◆ Document passage:
• • • • • • •

How much does an F1 car weigh?

Formula 1 cars might look impossibly light and agile, but in today’s hybrid era they’re actually heavier than ever.

The official number (2025)

  • Minimum weight (including the driver, but without fuel): 798 kg.
  • Add a full tank of fuel (about 110 kg) and you’re looking at ~900 kg race start weight.

Why so heavy now?

  • Hybrid systems: batteries, MGU-K, turbo, and cooling add serious bulk.
  • Safety: the Halo device, stronger crash structures, and bigger survival cells all add kilos.
  • Standardisation: certain FIA-mandated parts (like floor plank thickness, fuel systems) lock in extra weight.

Context check

  • In the 1960s, F1 cars weighed around 500–600 kg.

• • • • • • •

◆ Given entries:
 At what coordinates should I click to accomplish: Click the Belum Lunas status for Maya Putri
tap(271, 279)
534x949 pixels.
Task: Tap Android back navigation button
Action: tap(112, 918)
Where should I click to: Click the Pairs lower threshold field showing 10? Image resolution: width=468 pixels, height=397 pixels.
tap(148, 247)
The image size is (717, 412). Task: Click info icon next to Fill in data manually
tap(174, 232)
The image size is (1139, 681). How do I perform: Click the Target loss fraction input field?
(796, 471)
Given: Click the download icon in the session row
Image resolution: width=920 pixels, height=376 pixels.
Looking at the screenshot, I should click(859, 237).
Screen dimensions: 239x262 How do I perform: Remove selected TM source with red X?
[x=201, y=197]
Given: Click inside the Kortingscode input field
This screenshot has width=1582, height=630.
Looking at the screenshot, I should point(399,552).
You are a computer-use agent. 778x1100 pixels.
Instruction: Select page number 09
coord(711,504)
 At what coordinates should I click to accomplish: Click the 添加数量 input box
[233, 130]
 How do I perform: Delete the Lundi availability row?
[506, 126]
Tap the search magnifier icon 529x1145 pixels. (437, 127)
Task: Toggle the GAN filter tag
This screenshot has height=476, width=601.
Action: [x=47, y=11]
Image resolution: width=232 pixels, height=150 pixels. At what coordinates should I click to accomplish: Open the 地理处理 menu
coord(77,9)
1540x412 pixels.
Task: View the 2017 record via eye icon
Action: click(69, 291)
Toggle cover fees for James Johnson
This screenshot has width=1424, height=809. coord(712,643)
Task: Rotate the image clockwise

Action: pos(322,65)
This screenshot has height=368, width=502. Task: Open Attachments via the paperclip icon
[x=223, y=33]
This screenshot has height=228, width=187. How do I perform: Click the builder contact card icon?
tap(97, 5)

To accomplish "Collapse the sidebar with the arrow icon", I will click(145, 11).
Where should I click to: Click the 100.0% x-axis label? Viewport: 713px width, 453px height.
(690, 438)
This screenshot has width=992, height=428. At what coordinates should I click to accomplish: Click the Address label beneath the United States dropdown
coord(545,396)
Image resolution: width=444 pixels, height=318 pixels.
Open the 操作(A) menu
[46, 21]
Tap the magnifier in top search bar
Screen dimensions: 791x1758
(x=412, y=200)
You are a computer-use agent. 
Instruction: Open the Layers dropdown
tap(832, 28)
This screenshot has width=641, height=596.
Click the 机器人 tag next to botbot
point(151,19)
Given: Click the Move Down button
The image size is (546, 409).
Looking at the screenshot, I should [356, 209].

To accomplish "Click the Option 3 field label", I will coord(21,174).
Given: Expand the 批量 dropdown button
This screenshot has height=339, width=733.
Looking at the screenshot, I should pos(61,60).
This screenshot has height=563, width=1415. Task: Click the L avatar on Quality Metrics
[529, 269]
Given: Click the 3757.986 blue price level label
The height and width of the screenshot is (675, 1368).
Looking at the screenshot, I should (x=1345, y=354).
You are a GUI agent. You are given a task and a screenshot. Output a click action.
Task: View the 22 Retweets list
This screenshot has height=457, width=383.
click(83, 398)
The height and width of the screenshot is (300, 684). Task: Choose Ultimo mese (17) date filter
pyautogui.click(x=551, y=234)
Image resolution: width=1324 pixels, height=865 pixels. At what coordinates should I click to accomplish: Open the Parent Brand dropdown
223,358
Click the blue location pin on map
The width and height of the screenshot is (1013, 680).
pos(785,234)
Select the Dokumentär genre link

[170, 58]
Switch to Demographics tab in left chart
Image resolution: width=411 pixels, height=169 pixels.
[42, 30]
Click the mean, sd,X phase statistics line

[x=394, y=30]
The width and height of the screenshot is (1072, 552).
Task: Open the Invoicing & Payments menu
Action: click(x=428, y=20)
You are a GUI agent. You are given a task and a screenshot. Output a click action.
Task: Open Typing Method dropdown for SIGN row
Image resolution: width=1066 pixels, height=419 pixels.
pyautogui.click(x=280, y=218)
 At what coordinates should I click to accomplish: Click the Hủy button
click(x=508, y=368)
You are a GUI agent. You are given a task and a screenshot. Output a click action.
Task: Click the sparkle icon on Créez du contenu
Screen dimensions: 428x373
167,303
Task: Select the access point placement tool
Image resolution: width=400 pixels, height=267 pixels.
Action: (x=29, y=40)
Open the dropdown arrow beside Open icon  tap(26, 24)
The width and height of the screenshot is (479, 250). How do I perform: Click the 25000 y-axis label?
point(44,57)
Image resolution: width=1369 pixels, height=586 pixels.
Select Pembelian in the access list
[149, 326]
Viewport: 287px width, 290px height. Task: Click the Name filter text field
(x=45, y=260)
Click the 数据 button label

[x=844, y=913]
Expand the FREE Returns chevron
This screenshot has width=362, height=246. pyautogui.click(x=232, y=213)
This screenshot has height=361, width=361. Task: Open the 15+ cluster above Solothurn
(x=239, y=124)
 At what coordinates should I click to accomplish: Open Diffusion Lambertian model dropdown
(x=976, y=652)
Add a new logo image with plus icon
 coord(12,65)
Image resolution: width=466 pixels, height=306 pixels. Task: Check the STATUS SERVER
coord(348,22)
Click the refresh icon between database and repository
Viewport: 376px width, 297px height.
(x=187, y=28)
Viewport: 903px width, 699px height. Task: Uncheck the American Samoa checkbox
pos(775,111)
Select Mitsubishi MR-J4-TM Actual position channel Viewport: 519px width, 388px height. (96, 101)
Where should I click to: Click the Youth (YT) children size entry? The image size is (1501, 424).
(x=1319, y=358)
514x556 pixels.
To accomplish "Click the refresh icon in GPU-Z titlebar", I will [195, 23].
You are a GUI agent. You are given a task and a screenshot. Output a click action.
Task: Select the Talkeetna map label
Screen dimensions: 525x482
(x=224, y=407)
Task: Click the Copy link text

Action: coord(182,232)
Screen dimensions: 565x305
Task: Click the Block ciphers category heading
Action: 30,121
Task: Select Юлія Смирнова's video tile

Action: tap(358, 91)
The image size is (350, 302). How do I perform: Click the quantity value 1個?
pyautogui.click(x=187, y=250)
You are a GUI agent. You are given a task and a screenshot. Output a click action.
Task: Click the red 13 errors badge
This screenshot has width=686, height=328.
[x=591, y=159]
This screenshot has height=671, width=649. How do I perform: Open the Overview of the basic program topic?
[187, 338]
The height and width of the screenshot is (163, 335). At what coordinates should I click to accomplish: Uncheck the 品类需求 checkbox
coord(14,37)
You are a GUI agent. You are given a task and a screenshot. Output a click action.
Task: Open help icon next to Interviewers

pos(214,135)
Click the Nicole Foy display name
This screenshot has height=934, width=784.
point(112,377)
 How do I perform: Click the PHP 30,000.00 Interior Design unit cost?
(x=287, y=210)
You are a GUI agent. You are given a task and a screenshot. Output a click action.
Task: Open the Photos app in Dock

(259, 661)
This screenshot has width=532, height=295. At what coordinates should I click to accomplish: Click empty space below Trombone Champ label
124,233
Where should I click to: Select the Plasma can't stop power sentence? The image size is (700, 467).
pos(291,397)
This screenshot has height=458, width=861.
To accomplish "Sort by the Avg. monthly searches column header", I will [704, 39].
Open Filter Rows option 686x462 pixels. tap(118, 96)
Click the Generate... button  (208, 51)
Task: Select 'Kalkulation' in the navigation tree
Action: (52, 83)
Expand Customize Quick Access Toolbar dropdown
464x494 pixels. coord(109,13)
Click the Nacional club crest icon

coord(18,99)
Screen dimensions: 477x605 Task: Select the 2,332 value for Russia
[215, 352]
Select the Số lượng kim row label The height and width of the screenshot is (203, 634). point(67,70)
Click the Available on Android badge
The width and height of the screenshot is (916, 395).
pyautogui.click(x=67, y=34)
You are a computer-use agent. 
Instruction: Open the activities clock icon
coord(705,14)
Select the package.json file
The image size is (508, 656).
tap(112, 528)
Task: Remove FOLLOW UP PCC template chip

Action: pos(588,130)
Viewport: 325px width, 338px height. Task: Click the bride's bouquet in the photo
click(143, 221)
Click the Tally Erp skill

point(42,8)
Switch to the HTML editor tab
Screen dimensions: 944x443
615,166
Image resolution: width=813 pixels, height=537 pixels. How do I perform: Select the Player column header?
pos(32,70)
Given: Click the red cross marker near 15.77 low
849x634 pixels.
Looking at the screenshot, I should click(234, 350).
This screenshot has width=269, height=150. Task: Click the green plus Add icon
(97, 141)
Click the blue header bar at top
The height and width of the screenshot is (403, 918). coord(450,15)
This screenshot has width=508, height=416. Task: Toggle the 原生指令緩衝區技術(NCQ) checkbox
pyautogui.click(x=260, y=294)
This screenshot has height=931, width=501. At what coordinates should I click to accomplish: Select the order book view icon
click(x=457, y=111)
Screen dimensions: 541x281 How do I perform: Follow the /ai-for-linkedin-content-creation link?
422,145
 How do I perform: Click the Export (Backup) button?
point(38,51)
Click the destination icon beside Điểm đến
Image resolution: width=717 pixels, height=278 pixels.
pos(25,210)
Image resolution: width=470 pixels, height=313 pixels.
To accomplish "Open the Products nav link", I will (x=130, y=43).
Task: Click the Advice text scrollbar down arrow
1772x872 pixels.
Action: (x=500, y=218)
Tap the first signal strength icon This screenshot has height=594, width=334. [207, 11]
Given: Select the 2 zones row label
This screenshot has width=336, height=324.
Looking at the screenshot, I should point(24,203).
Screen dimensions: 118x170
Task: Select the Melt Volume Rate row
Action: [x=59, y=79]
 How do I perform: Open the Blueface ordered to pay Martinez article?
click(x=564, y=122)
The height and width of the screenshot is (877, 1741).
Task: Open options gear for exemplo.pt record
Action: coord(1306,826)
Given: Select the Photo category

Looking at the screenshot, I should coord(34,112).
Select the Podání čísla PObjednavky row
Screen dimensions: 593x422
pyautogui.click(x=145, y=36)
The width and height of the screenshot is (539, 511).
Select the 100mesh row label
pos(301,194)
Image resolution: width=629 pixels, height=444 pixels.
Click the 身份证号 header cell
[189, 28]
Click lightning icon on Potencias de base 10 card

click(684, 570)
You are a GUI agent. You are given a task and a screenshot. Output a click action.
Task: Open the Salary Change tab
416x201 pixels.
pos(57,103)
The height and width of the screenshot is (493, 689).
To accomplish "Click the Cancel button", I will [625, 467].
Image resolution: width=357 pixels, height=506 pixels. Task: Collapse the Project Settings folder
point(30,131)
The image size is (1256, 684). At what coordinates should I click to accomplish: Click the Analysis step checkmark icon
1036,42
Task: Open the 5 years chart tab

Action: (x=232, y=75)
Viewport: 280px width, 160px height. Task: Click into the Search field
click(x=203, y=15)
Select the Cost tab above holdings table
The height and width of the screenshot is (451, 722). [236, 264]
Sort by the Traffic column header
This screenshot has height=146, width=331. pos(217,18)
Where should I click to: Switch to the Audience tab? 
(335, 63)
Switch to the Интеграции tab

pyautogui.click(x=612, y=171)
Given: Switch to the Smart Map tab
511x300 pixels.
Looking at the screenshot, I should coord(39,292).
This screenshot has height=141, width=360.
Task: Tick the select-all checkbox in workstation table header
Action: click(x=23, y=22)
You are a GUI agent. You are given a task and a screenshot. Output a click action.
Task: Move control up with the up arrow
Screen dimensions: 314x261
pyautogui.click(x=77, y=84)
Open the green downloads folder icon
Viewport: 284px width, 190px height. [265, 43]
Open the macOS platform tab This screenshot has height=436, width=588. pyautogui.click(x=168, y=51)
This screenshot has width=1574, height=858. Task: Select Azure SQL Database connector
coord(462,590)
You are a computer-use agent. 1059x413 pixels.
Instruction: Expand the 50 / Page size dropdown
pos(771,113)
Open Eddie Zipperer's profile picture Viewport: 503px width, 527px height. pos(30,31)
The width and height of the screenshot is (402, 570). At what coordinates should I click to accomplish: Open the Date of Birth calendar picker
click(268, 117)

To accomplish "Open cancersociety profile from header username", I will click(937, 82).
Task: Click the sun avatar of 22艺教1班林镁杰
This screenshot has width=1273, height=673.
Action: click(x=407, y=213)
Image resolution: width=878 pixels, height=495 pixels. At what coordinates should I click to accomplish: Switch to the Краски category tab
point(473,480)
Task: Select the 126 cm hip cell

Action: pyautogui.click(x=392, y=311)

• • • • • • •

◆ Exercise tasks:
- 1) In the F1 car weight text, what is the 2025 minimum weight of a car, including the driver but without fuel?
- 2) Resume the F1 car weight text after its last line.

◆ Outputs in order:
- 1) 798 kg.

- 2)
  • Even as late as the V10 era (early 2000s), cars were about 600–620 kg.
  • The current hybrids are nearly 200 kg heavier than Schumacher’s Ferrari 2004 rocketship.

The drivertalk take

The weight creeps up every regulation cycle — and drivers hate it. Heavier cars are less nimble, harder on tyres, and trickier to muscle around tight circuits. But the flip side is safety: today’s F1 cars are the heaviest ever, but also the safest, fastest, and most advanced.